断崖一役之后,苏晚棠在安民郡主府后院静养了七日。
不是不能动,是必须等,等颈侧那道赤铃银针留下的灼痕褪成淡银,等三百六十道旧痕下奔涌的声波余震沉入骨髓,等胸腔里那颗重新搏动的心,彻底甩掉归源池底渗出的、属于“协议”的回响。
她没躺榻上,而是盘坐在东厢药庐旧案前,膝上摊着母亲留下的那只青布药囊。
囊口用褪色的藕荷色丝线密密绞死,内衬己磨出毛边,却还固执地裹着一股极淡的苦艾香,混着陈年薄荷与一丝……几乎被岁月腌透的、铁锈般的腥气。
指尖探入夹层。
触到一本薄册。
纸页僵硬如枯叶,翻动时簌簌掉屑,触手无字,唯有一片死寂的空白。
可当烛火斜斜掠过纸面,极淡的银灰脉络便在暗处浮起,细如游丝,蜿蜒如活物血管,和归源池底铜碑上那朵七瓣莲的纹路,同出一脉。
她没急着看。
先取石髓膏三钱、寒潭水半盏、朱砂末一粟,在青瓷小钵里细细研磨。
膏体渐稠,泛出冷润玉光。
她以狼毫笔尖蘸取,悬腕,屏息,只在第一页纸角轻轻刷过一道。
没有墨迹晕染。
只有血。
一线猩红,自纸纤维深处悄然渗出,如活物呼吸,缓缓蔓延,凝成两个古拙小篆。
太医院。
她手腕微颤,笔尖未停,第二道、第三道……整页纸面如被无形之刃剖开,字迹层层浮现,不是墨写,是血生!

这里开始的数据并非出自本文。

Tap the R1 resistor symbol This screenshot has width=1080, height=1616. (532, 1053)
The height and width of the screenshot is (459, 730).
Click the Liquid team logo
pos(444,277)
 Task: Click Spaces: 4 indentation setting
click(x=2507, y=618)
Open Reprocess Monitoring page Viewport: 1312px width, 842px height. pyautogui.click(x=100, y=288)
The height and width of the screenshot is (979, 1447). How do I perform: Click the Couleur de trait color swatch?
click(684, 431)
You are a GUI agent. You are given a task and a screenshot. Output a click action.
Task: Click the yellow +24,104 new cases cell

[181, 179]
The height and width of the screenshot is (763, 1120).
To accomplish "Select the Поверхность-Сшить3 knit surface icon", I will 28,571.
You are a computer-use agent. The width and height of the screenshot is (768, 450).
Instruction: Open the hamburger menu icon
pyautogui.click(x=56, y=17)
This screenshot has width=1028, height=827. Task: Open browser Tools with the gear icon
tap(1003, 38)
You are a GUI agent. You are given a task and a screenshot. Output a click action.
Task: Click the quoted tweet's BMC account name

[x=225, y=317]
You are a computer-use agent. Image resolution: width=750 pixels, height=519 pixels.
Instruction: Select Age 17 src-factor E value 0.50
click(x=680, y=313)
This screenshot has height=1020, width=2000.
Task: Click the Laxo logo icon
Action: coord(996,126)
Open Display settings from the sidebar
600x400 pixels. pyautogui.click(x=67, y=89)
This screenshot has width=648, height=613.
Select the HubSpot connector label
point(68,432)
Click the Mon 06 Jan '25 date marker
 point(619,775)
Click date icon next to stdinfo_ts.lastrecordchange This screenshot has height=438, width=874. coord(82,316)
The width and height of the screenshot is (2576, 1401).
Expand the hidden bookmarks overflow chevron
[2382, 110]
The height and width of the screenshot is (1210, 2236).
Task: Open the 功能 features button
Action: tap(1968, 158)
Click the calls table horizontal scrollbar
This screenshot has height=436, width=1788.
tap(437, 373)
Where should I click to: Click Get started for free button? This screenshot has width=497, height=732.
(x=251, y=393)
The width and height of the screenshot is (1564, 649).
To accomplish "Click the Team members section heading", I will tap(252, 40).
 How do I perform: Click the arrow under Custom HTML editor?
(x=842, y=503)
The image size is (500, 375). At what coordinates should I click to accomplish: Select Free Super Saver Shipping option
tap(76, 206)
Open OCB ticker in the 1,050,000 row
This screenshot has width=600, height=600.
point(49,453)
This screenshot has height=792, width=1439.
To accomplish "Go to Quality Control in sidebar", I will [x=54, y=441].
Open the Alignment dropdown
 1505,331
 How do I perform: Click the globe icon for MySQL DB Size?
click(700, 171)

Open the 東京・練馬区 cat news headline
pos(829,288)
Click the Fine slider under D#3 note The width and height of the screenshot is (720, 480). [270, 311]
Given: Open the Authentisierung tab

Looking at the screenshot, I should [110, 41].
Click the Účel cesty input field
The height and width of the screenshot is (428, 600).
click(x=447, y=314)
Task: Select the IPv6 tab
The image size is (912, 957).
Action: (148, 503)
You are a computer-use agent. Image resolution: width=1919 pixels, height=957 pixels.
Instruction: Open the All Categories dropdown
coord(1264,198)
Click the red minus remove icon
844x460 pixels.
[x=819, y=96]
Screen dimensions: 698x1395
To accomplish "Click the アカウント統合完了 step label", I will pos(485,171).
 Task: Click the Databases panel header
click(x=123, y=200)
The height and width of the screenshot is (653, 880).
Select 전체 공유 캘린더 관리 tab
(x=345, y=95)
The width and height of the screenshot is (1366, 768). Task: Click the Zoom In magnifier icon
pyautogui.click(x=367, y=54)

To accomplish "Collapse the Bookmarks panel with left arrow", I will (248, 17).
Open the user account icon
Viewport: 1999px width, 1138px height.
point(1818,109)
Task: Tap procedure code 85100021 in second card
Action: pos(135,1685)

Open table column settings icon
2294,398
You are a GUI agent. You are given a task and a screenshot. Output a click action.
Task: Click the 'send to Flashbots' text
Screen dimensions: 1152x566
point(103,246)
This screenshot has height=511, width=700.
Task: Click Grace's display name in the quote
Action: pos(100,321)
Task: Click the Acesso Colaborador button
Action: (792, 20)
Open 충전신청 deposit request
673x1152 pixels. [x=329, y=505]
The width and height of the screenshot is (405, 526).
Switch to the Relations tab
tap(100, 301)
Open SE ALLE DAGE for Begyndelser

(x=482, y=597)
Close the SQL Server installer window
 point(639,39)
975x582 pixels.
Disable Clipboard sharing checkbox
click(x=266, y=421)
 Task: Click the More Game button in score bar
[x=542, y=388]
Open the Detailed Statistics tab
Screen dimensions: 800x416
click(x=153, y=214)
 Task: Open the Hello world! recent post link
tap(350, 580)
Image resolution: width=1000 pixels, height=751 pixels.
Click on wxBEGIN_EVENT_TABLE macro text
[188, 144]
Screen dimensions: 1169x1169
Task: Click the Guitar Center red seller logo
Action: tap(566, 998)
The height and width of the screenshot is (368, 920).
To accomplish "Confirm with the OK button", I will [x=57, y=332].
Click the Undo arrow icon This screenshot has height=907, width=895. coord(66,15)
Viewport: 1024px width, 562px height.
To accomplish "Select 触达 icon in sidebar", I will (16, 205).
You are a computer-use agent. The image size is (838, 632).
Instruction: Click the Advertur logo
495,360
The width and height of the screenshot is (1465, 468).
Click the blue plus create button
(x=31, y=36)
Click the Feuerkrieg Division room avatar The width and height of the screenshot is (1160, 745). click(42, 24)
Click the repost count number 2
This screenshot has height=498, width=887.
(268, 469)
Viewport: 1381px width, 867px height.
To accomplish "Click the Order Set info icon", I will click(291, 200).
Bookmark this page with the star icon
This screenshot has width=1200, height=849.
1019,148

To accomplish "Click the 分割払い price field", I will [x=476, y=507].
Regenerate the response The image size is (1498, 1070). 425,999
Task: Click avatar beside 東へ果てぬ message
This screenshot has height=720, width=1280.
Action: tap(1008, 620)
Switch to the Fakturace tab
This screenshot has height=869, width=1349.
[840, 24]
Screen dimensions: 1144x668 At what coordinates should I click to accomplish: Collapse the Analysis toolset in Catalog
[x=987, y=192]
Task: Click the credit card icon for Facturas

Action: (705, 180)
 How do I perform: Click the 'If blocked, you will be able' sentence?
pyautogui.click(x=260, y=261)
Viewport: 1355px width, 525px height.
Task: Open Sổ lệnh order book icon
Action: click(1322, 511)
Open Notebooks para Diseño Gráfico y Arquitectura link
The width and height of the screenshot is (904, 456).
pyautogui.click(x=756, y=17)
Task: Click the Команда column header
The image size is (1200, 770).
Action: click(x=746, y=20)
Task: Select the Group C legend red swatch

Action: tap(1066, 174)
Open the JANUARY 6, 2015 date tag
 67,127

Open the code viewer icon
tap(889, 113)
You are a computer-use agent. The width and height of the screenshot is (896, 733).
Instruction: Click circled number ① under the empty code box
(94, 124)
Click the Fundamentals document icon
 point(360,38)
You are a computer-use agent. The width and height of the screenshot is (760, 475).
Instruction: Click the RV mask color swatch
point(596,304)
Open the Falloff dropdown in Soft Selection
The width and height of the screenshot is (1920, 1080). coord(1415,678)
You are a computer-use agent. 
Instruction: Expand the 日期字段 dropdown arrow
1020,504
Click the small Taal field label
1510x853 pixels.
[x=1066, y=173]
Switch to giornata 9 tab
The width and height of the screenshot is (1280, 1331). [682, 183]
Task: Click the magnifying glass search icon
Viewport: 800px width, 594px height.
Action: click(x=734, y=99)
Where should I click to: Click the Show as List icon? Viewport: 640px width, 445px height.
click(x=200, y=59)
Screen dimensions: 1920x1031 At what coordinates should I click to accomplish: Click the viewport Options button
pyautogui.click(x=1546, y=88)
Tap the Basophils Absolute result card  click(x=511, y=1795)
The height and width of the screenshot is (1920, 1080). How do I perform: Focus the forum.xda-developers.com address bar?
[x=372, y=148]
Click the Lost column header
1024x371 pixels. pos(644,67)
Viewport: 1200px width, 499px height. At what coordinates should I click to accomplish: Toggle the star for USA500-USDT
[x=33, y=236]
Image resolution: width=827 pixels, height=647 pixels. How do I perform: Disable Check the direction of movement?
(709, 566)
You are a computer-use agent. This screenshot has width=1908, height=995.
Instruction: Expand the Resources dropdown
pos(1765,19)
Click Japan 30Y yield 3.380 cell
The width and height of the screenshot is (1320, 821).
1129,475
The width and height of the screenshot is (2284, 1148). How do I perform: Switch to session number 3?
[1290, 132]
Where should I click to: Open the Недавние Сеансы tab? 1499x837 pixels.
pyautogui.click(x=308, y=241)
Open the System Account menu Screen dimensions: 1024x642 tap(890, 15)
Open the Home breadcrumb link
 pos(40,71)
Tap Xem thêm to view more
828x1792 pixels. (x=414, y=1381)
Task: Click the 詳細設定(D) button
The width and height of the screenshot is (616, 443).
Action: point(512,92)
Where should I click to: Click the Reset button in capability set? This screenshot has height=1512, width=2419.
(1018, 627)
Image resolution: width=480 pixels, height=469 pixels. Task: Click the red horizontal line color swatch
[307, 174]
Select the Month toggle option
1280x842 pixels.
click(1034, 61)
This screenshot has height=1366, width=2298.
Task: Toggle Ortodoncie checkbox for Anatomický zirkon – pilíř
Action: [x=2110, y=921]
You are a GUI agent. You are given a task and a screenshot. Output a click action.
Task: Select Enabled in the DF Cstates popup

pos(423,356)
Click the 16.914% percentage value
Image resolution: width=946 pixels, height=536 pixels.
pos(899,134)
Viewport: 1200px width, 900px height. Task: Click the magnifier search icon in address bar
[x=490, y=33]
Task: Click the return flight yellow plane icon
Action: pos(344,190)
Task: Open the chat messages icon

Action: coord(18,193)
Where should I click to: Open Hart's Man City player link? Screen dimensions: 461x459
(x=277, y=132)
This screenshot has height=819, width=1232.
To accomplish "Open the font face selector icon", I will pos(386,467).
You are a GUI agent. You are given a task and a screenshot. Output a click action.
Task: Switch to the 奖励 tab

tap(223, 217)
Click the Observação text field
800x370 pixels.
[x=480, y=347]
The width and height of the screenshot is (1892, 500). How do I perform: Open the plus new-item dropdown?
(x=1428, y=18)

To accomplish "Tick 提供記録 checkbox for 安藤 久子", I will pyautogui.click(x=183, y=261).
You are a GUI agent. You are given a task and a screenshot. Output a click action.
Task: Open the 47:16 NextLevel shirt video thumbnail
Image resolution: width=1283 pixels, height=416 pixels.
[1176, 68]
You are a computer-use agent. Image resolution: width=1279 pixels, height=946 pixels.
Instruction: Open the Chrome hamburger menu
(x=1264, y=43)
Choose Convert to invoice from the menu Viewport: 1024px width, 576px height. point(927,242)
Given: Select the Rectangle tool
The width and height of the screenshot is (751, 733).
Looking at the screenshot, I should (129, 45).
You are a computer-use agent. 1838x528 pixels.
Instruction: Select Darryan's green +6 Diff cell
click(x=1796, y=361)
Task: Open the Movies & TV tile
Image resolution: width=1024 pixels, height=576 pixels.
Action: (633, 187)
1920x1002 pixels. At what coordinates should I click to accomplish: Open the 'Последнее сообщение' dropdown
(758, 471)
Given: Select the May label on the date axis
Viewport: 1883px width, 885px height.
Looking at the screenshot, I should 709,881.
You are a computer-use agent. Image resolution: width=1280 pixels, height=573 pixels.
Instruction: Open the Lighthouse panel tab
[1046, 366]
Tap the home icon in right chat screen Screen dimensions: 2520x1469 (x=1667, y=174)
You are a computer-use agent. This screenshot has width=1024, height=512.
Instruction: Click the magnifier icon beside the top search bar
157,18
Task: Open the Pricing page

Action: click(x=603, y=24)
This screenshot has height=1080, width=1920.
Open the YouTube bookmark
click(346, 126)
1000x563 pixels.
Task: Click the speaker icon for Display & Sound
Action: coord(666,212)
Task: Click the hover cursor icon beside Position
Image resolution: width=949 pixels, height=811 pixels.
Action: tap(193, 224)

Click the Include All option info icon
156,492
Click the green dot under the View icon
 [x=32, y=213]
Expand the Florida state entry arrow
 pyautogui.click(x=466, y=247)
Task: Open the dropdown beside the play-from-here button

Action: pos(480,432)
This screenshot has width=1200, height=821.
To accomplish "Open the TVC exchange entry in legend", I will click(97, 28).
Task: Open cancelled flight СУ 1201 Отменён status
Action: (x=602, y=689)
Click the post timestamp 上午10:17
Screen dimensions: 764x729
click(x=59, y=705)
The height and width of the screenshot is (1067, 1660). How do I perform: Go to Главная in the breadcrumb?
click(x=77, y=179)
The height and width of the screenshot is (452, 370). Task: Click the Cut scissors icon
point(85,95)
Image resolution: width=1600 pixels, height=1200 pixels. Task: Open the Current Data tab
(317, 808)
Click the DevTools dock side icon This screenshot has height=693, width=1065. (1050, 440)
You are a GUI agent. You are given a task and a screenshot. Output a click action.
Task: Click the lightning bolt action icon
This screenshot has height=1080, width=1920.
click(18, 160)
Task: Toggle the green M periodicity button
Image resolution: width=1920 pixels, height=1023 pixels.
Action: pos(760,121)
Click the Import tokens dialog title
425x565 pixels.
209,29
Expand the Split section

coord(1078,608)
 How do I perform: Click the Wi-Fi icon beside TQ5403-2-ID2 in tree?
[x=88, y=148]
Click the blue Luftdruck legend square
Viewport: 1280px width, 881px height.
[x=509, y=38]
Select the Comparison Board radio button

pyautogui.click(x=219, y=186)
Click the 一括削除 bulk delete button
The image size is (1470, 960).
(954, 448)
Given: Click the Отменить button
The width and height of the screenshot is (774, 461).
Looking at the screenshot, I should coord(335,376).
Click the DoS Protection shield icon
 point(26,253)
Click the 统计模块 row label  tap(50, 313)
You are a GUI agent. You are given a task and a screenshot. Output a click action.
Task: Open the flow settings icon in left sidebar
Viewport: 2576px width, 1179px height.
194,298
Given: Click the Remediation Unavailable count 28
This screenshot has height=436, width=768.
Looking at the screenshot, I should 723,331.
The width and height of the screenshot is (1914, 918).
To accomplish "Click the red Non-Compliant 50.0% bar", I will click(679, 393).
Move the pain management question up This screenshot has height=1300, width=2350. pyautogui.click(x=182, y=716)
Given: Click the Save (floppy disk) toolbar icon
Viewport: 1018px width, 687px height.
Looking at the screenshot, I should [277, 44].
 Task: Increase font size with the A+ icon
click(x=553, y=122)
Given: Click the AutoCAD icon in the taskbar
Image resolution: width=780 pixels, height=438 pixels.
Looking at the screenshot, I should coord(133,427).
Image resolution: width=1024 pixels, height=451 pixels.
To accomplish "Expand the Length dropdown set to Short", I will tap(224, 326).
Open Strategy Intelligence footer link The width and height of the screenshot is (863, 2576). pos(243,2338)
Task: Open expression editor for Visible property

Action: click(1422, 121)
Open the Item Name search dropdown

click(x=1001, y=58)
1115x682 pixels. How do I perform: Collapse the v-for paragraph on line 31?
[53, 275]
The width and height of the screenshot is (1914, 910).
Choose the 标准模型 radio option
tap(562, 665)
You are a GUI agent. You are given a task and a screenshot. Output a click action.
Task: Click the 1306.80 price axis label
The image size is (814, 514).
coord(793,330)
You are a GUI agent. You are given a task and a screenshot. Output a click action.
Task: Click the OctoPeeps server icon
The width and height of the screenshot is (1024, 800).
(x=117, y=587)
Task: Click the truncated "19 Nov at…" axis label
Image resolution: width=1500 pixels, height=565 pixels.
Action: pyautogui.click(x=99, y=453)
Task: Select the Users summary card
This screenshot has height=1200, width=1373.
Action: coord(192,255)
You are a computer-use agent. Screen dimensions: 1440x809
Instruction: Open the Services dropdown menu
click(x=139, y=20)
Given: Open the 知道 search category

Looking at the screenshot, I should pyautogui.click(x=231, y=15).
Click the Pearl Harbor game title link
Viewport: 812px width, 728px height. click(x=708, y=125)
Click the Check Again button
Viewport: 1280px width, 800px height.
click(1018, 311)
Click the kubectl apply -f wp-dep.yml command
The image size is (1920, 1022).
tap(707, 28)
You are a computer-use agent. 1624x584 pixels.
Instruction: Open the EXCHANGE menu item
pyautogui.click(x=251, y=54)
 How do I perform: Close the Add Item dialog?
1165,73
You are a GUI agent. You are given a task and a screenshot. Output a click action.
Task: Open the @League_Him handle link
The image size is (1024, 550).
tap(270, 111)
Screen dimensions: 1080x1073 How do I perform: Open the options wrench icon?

一行行,一句句,皆非誊抄,而是以人血为引、以秘药为媒,从纸骨里自己长出来的真相。
《太医院秘录残卷·影龙司纪略》。
记载永昌元年至十七年,疫病十发,七次由影龙司“验定”为“天罚”,实则投毒于井、散瘟于市;三次所谓“荧惑守心”,乃其夜燃磷粉、驱火鸦列阵于云层之上,伪造天象;更载明——当年镇北军三十万将士暴毙于秋防大营,症见高热谵妄、口鼻溢黑血,医官验尸断为“瘴疠入肺”,而此卷赫然记:“……以‘蚀心散’混入军粮麦粉,佐以‘哑蝉草’煎汁熏帐,令其七日内失语、失忆、失神,再以‘清君侧’名号,尽数坑杀于雁门谷。”
最后一页,朱砂未干,字字如刀:
医者手执药杵,实握刑杖;
天象昭昭在上,不过幕布一张;
他们不救世,是造坟,
坟头立碑,刻的是‘顺天应人’。”
苏晚棠指尖抚过那行字,指腹下纸面微温,仿佛刚从谁的胸膛里剜出来。